Posted on November 7, 2011July 2, 2025 by Dissent

There’s been a lot of press coverage of the upcoming oral arguments in United States v. Jones and its significance. Carol J. Williams of the Los Angeles Times reports:

Sunset Strip bookie Charlie Katz suspected the feds had bugged his apartment, so he would amble over to a pay phone outside where Carney’s hot dog joint now stands to call in his bets to Boston and Miami.

It was 1965, a time when phone booths had four glass walls and a folding door, allowing Katz to seal himself off from eavesdroppers. Or so he thought.
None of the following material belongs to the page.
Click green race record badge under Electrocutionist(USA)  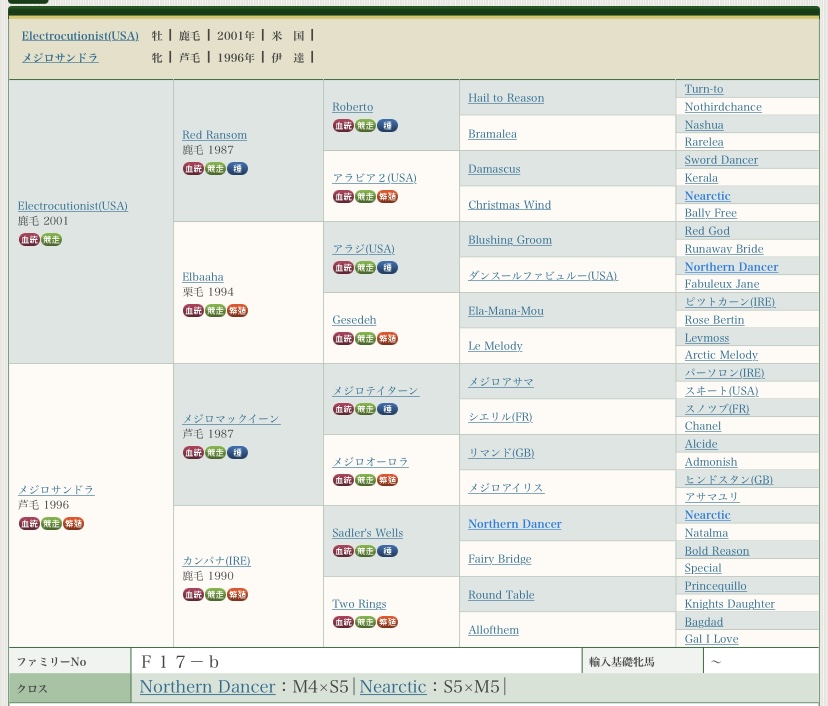51,240
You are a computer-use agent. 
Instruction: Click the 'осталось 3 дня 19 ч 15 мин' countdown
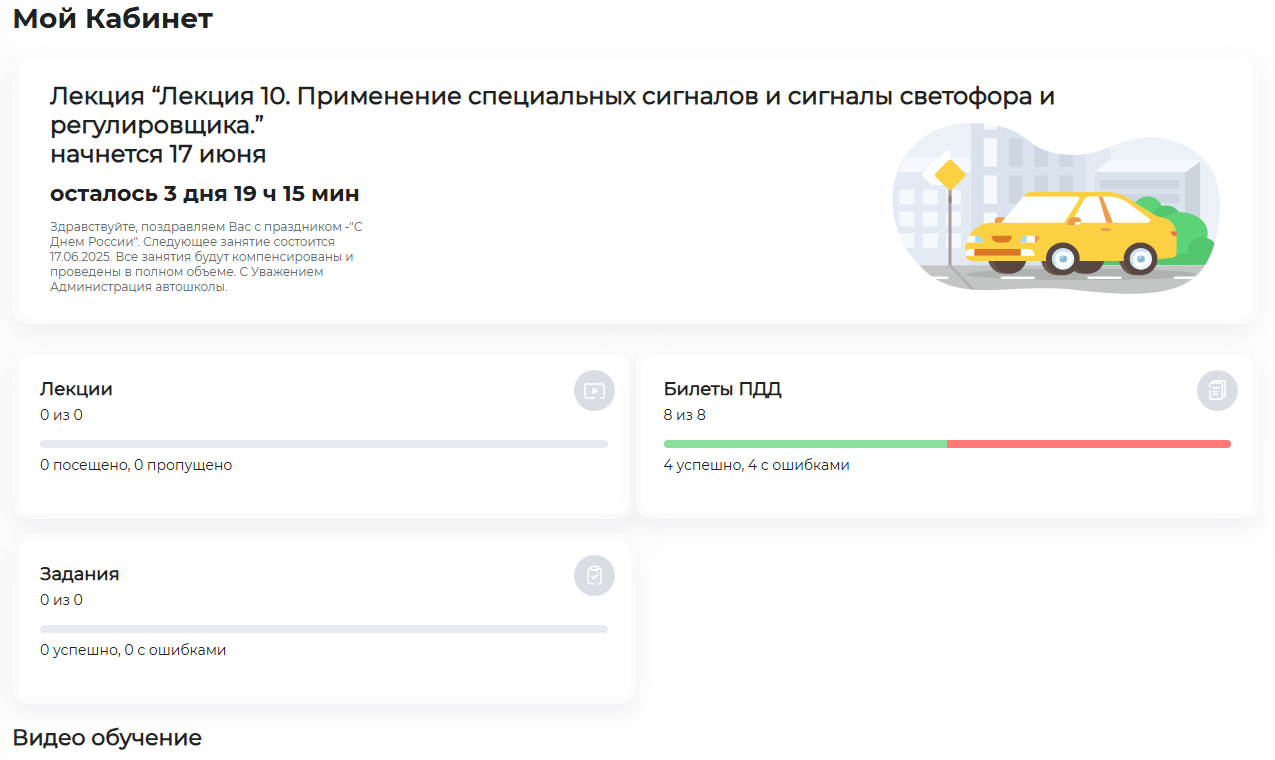[x=205, y=194]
FBI agents planted a recording device at the booth and taped his dealings, leading to his conviction on eight illegal wagering charges. But two years later, Katz became a legal trailblazer when the U.S. Supreme Court tossed his conviction and expanded the 4th Amendment’s guarantee of freedom from unreasonable search and seizure to include a citizen’s “expectation of privacy.”

The ruling in Katz vs. United States may have been a high-water mark, though, for recognition of individuals’ right to be “secure in their persons, houses, papers and effects.”

Court rulings since then have significantly limited what people can expect to keep private. This shift has accelerated as new technologies — including smartphones and GPS — have emerged.